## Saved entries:
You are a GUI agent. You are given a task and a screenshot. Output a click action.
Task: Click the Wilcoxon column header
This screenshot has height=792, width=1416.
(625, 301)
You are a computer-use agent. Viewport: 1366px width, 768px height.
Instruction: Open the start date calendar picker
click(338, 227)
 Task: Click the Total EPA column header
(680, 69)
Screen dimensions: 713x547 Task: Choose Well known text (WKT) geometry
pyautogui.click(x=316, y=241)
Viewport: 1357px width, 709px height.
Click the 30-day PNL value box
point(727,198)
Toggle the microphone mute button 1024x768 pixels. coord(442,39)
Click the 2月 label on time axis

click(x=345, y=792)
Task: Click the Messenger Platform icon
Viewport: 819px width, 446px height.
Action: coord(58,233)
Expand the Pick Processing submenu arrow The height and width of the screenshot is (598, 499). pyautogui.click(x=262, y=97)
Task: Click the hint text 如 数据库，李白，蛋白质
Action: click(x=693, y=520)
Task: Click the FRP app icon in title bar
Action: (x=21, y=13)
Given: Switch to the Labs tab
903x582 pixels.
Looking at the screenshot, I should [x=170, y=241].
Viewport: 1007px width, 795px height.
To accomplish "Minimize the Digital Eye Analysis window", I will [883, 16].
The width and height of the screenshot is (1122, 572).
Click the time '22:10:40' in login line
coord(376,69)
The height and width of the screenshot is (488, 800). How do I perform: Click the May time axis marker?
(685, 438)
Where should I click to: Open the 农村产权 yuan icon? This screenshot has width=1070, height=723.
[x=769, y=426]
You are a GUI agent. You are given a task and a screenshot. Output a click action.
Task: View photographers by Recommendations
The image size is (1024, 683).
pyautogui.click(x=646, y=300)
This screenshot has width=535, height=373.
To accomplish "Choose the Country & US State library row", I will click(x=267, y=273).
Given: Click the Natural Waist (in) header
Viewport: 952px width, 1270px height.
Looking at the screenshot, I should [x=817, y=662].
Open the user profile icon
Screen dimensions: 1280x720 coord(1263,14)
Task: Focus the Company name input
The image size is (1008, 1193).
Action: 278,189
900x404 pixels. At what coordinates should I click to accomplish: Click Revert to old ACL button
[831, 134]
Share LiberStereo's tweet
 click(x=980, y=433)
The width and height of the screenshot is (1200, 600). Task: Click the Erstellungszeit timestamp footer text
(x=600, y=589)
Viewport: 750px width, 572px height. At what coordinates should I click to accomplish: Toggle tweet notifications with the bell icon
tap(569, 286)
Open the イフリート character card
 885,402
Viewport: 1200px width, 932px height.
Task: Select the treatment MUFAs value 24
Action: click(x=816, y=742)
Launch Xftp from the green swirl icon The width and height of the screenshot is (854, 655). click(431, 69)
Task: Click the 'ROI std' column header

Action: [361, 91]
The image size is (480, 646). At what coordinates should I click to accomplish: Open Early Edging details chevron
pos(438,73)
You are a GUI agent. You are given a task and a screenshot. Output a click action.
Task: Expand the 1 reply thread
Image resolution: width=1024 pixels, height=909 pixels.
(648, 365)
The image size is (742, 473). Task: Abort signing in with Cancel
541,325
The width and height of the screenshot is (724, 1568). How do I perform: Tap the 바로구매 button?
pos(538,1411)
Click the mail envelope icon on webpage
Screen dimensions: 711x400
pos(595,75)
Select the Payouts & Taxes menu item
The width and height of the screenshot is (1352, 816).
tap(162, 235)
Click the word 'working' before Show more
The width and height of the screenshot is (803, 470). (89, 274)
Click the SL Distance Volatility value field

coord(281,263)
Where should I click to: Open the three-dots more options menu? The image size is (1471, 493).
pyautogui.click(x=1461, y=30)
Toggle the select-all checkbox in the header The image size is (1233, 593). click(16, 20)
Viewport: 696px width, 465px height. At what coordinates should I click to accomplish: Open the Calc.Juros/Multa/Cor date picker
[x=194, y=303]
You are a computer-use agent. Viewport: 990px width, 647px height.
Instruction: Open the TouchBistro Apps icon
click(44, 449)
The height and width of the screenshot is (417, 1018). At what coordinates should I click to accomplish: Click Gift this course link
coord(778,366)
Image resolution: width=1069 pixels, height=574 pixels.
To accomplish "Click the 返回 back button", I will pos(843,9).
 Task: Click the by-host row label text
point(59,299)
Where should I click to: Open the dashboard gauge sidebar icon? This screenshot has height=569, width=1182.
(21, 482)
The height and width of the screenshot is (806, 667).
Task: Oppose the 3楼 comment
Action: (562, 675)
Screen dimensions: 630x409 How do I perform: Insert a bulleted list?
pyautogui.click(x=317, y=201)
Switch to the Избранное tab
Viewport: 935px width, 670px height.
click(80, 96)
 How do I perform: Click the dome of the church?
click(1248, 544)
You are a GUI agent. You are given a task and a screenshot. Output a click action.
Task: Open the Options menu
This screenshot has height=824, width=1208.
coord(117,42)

## TASK DESCRIPTION:
Quote the records above from their first line through the line containing "Task: View photographers by Recommendations", both ends included.

## RESULT FOR THIS EXERCISE:
You are a GUI agent. You are given a task and a screenshot. Output a click action.
Task: Click the Wilcoxon column header
This screenshot has height=792, width=1416.
(625, 301)
You are a computer-use agent. Viewport: 1366px width, 768px height.
Instruction: Open the start date calendar picker
click(338, 227)
 Task: Click the Total EPA column header
(680, 69)
Screen dimensions: 713x547 Task: Choose Well known text (WKT) geometry
pyautogui.click(x=316, y=241)
Viewport: 1357px width, 709px height.
Click the 30-day PNL value box
point(727,198)
Toggle the microphone mute button 1024x768 pixels. coord(442,39)
Click the 2月 label on time axis

click(x=345, y=792)
Task: Click the Messenger Platform icon
Viewport: 819px width, 446px height.
Action: coord(58,233)
Expand the Pick Processing submenu arrow The height and width of the screenshot is (598, 499). pyautogui.click(x=262, y=97)
Task: Click the hint text 如 数据库，李白，蛋白质
Action: click(x=693, y=520)
Task: Click the FRP app icon in title bar
Action: (x=21, y=13)
Given: Switch to the Labs tab
903x582 pixels.
Looking at the screenshot, I should [x=170, y=241].
Viewport: 1007px width, 795px height.
To accomplish "Minimize the Digital Eye Analysis window", I will [883, 16].
The width and height of the screenshot is (1122, 572).
Click the time '22:10:40' in login line
coord(376,69)
The height and width of the screenshot is (488, 800). How do I perform: Click the May time axis marker?
(685, 438)
Where should I click to: Open the 农村产权 yuan icon? This screenshot has width=1070, height=723.
[x=769, y=426]
You are a GUI agent. You are given a task and a screenshot. Output a click action.
Task: View photographers by Recommendations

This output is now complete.